Şubat ayı Tarım Üretici Fiyatları Endeksinde (Tarım-ÜFE) enflasyon artışı, yıllık yüzde 70’e yaklaştı. Gıda fiyatlarında düşüş ve ucuzluk umutları hızla tükenirken, Tarım-ÜFE’de sadece geçen yılın aralık ayından bu yana iki aylık enflasyon artışı yüzde 30’un üzerine çıktı. Tarım-ÜFE’deki bu olağanüstü yükseliş kendisini gıda fiyatlarında ve tüketici enflasyonunda katlanarak gösterecektir!

Tarımsal üretim ve tarımsal girdi endekslerindeki enflasyon resmi verilerle bile bu düzeylerde seyrederken, gıda fiyatlarında düşüş ya da ucuzluk beklemek, hayal. Hazine ve Maliye Bakanı Nureddin Nebati’nin enflasyonun yaz ortasından itibaren düşüşe geçeceği söylemi gerçeklikten uzak. Tarımsal üretim, fiyat ve girdi endekslerinin seyri, gıda fiyatlarında etiketlerin yaz aylarında da çift haneli olacağını ortaya koyuyor!

“YÜZLERİNİ ARTIK DOĞU’YA DÖNDÜKLERİNİ İFADE ETMESİ DİKKAT ÇEKİCİ”

Rusya-Ukrayna savaşı dünyada ve bölgemizde siyasal, ekonomik, diplomatik ve askeri dengelerin yeniden kurgulanması sürecini başlatırken, Türkiye’nin AB ve ABD ile olan ilişkilerinde yeni gelişmelere zemin hazırlıyor. Dünyadaki bloklaşma ve güvenlik yapılanmalarının gözden geçirilmesi gündeme gelirken, Rusya Dışişleri Bakanı Lavrov’un batıyla güven ilişkisinin sonlandığı, yüzlerini artık Doğu’ya döndüklerini ifade etmesi dikkat çekici!
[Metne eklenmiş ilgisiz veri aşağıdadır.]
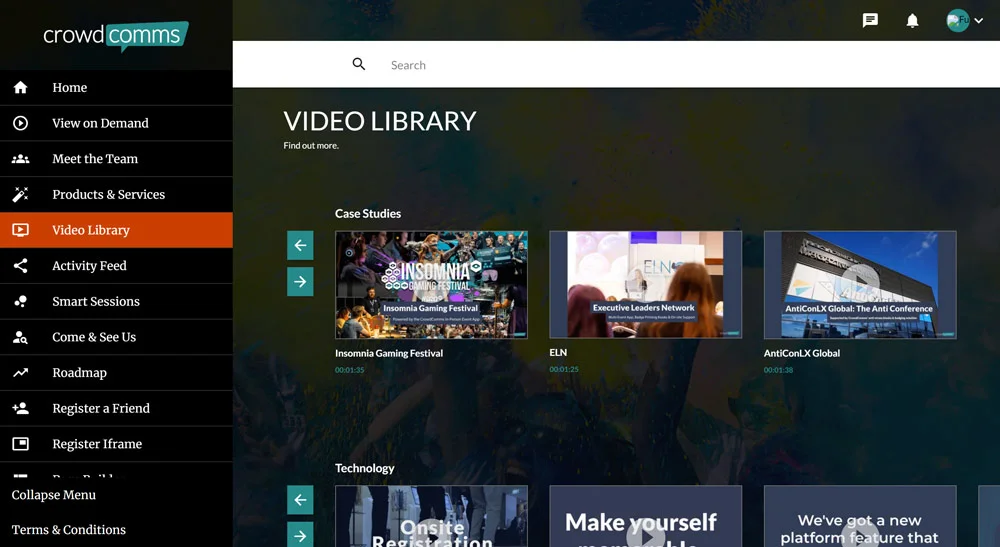Screen dimensions: 1000x547
Task: Click the View on Demand play icon
Action: (x=20, y=123)
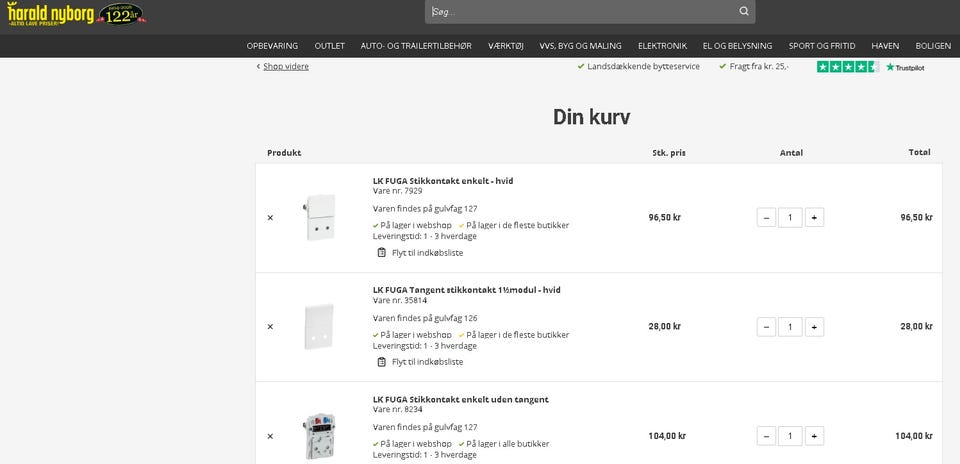The image size is (960, 464).
Task: Decrease quantity of Stikkontakt enkelt - hvid
Action: [766, 217]
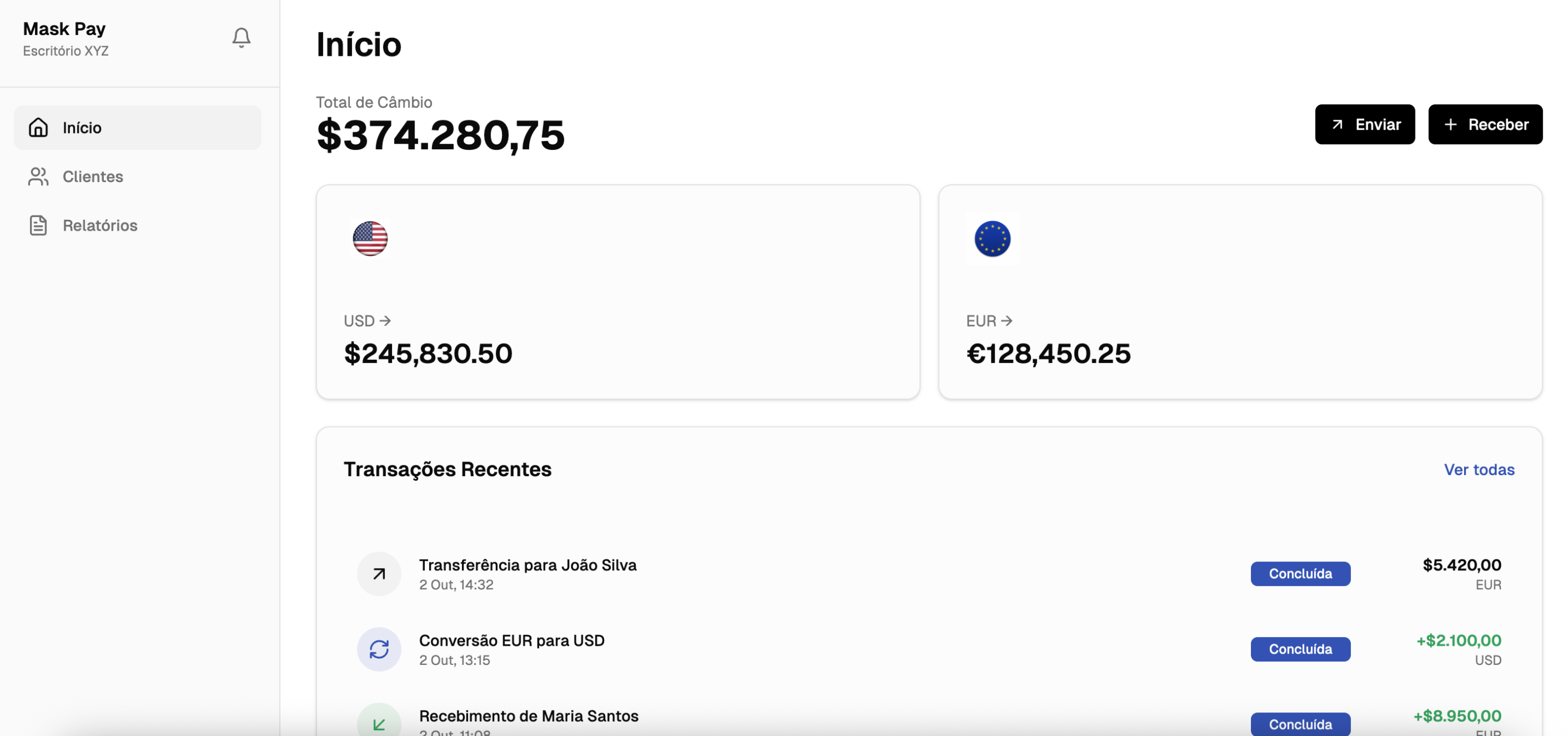Open the Relatórios document icon
Screen dimensions: 1568x736
point(37,225)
Diplomasinin imkanları yerinde kullanılırsa ve doğru stratejiler izlenirse, ABD ve AB ile ilişkilerde yeni bir dönemin başlatılması olanaklı hale geleceği gibi, Rusya ile de bölgenin kilit ülkesi olarak diyalog ve iş birliği sürdürülebilir. Türkiye’nin süreci çok dikkatle izlemesi, stratejilerini alternatifli olarak belirlemesi, her olasılığa hazırlıklı olması ve politikalar üretmesi gerekiyor.”